(Stored data entries)
______

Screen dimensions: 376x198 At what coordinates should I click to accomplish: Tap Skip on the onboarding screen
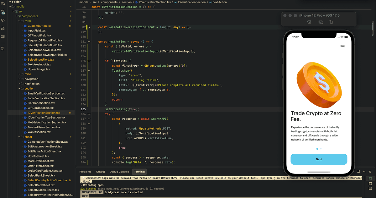coord(343,46)
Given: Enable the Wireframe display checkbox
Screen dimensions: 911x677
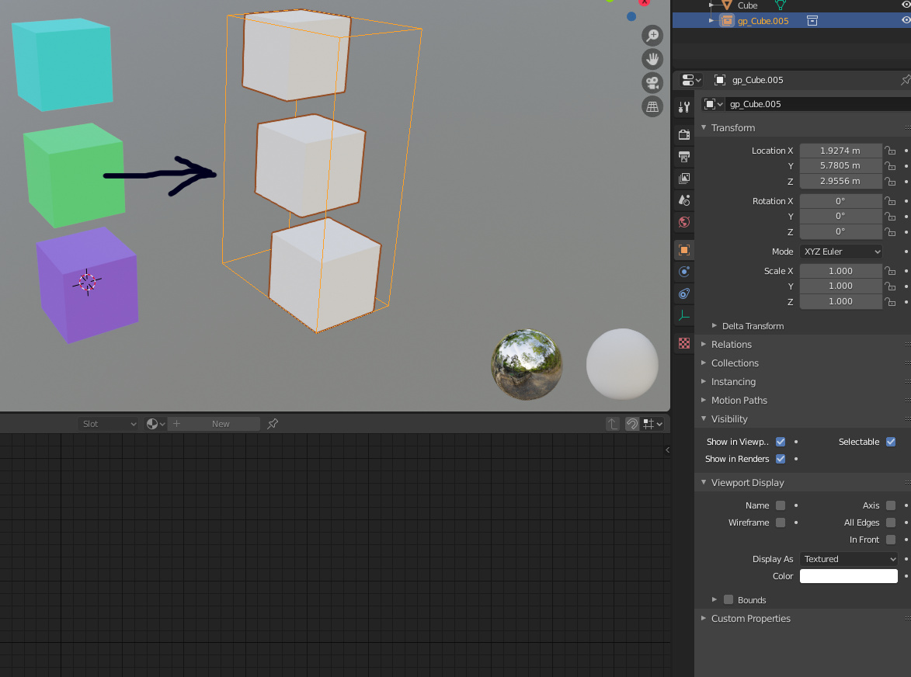Looking at the screenshot, I should 781,523.
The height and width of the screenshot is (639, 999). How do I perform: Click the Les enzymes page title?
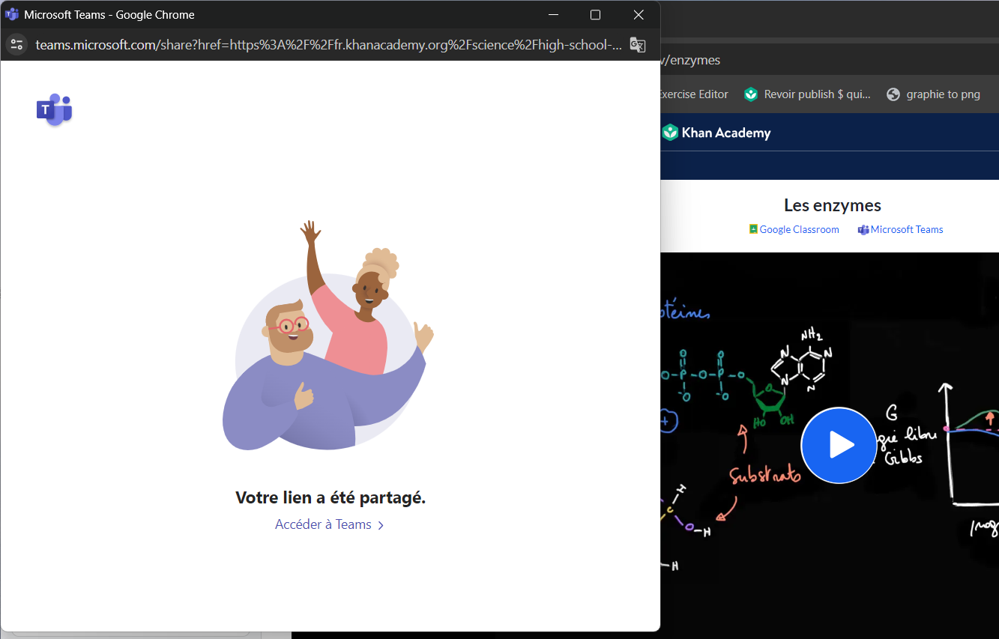click(832, 205)
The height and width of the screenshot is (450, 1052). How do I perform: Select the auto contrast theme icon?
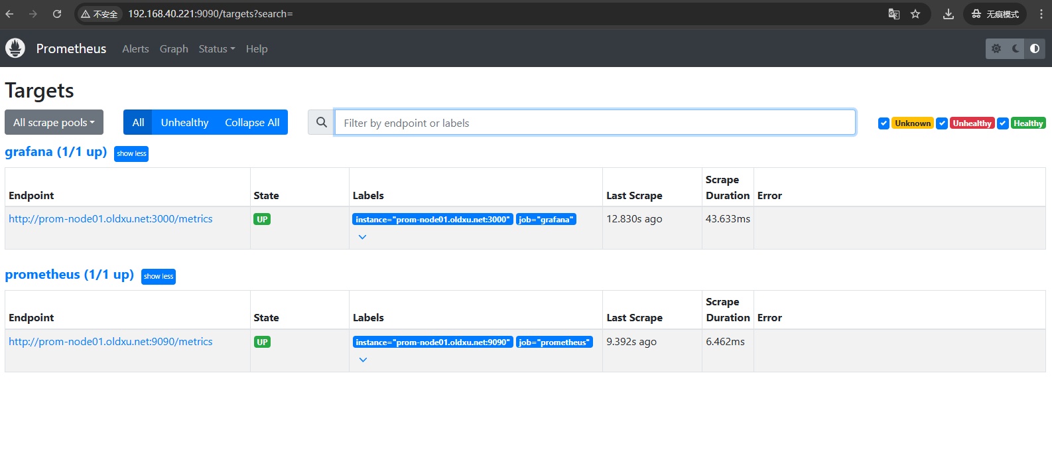(1035, 48)
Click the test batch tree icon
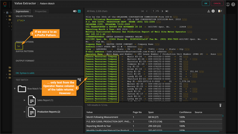Viewport: 238px width, 134px height. [79, 80]
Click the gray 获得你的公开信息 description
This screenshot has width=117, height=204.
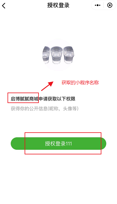click(45, 109)
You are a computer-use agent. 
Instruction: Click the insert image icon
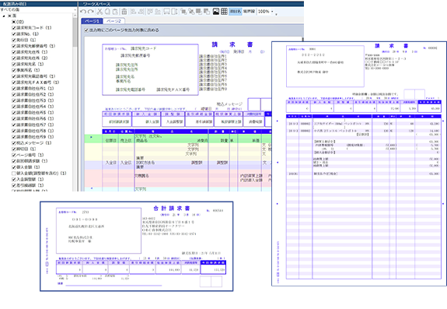pos(216,12)
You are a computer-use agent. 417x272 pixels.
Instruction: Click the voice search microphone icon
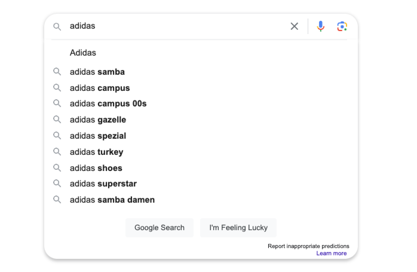tap(321, 26)
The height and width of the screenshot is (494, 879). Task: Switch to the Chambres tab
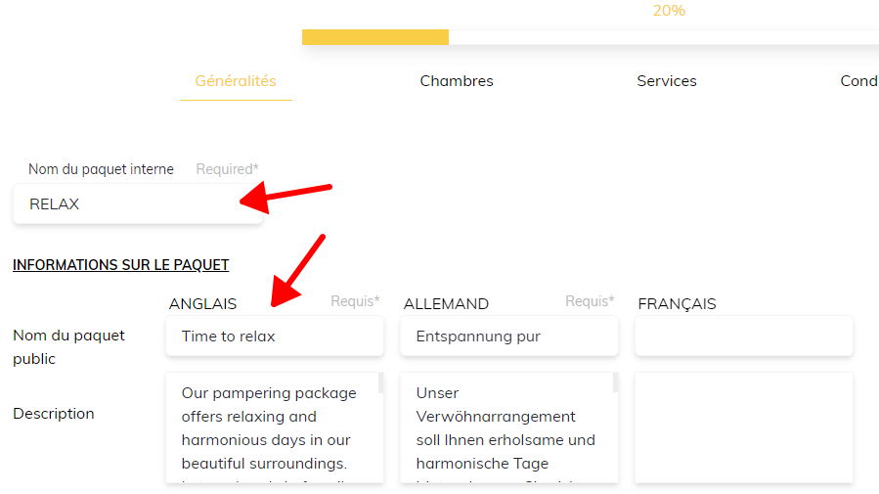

______

Task statement: Only the records, copied exactly and without pictures, should make up the answer.

Exercise output:
Screen dimensions: 376x198 At what coordinates should I click to accomplish: Tap Skip on the onboarding screen
coord(343,46)
Given: Enable the Wireframe display checkbox
Screen dimensions: 911x677
Looking at the screenshot, I should 781,523.
The height and width of the screenshot is (639, 999). How do I perform: Click the Les enzymes page title?
click(832, 205)
The height and width of the screenshot is (450, 1052). How do I perform: Select the auto contrast theme icon?
(1035, 48)
Click the test batch tree icon
Viewport: 238px width, 134px height. [79, 80]
Click the gray 获得你的公开信息 description
This screenshot has width=117, height=204.
click(45, 109)
You are a computer-use agent. 
Instruction: Click the insert image icon
pos(216,12)
You are a computer-use agent. 417x272 pixels.
Instruction: Click the voice search microphone icon
tap(321, 26)
The height and width of the screenshot is (494, 879). Task: Switch to the Chambres tab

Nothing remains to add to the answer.